The Fairfax County School Board has approved a $3 million contract to renovate Marshall High School, soundly defeating a proposal to delay all such projects until a study on declining enrollment countywide is completed sometime next year.
The vote last week marked the second time this year the School Board has opted to continue with its voter-approved capital projects program when confronted with charges that to do otherwise would call into question the board's "credibility."
"The needs of the children--that is what the 10-year commitment of this board to renovation as well as construction is all about," declared board Chairwoman Ann P. Kahn.
The vote, which took place before a highly partisan crowd of about 300, virtually ensures the board's approval a few weeks from now of a $4 million contract for renovation of W.T. Woodson High School. Funds for both projects were included in a November 1981 bond referendum.
In a memo to School Board members, Superintendent William J. Burkholder warned that delay of the Marshall and Woodson renovations might increase their costs by as much as a total of $1 million. But Burkholder's memo concentrated first on the credibility question.
Delay, Burkholder wrote, "could raise concerns regarding the commitment and intent of the School Board."
It was an argument also voiced by some of the dozen people who spoke before the board last week.
"You are the same board" that asked for the bond referendum, Marshall parent June M. Jaeger charged. "How can you keep your credibility if you change your mind now? Who will believe you, particularly in the older sections of the county, the next time you propose a school bond referendum?"
"Where do we stop?" Annandale board member Laura McDowell asked at one point. "If we reverse ourselves less than two months after approving the 1984-88 capital improvement progam, we'll open a Pandora's box" of opposition.
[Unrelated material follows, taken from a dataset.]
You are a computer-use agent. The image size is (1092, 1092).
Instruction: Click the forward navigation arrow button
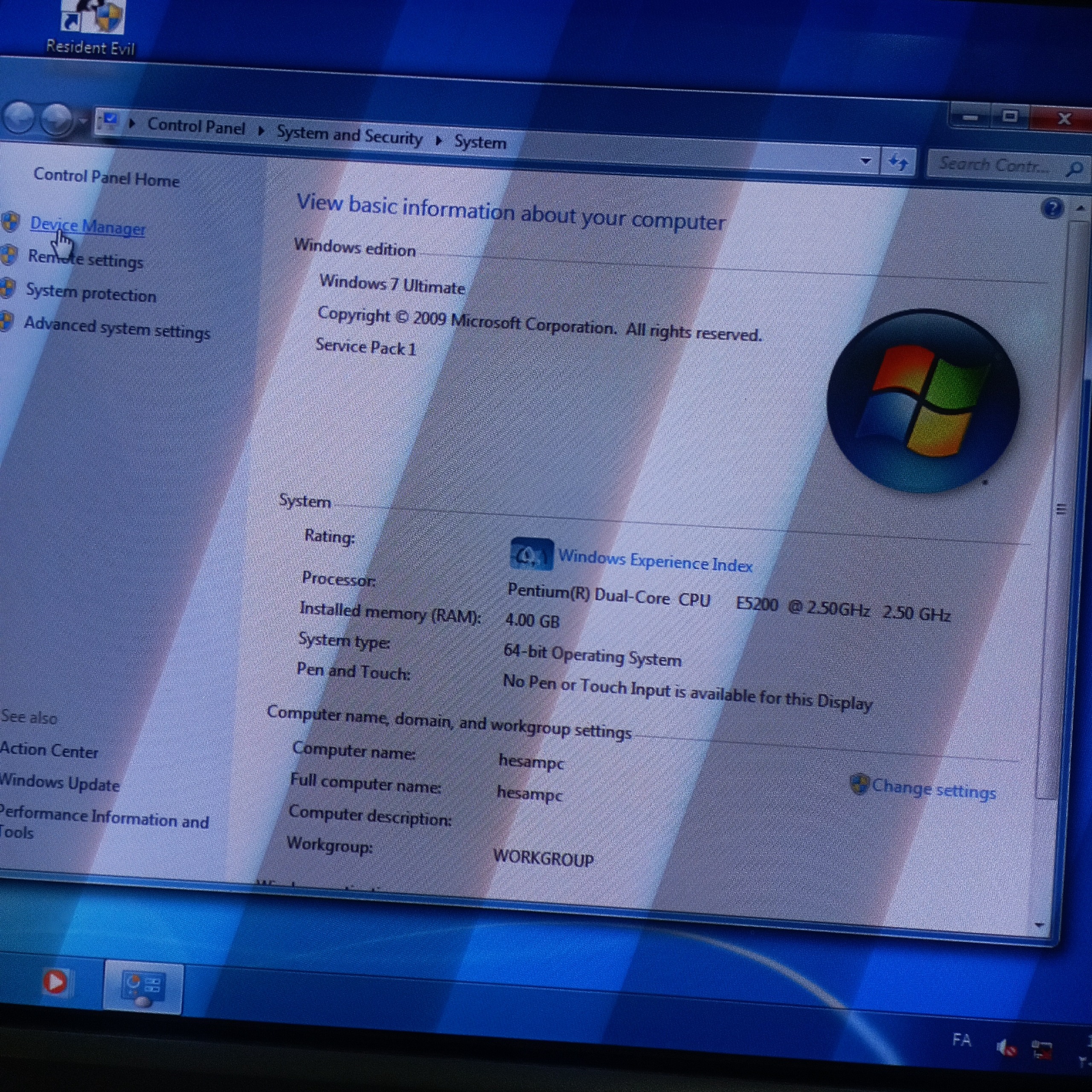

The proposal to delay construction was made by Springfield representative Toni M. Carney. Carney represents a rapidly growing section of the county that is less likely to benefit from the renovation of older schools in areas of the county where population growth has leveled off or decreased.
"I wonder if we'd be hearing about a moratorium on renovations if Mrs. Carney represented the Mount Vernon or Lee districts," asked Mount Vernon member Gerald A. Fill, whose district is declining in population.
Fill's implication that Carney was playing population politics harkens back to a previous acrimonious board debate. The last time "credibility" clashed with fiscal conservatism it involved a West Springfield area project. In that instance Carney came down on the credibility side, voting in favor of new construction rather than delay.
In that debate in January, the board voted to begin construction of Braddock Park Intermediate School in fiscal 1984, despite a proposal by the administrative staff to delay it for two more years while the school-age population in the Pohick watershed increased.
At that meeting, Board of Supervisors Chairman John F. Herrity and Springfield Supervisor Marie Travesky urged the School Board to stick to the original schedule to protect the credibility of future bond issues.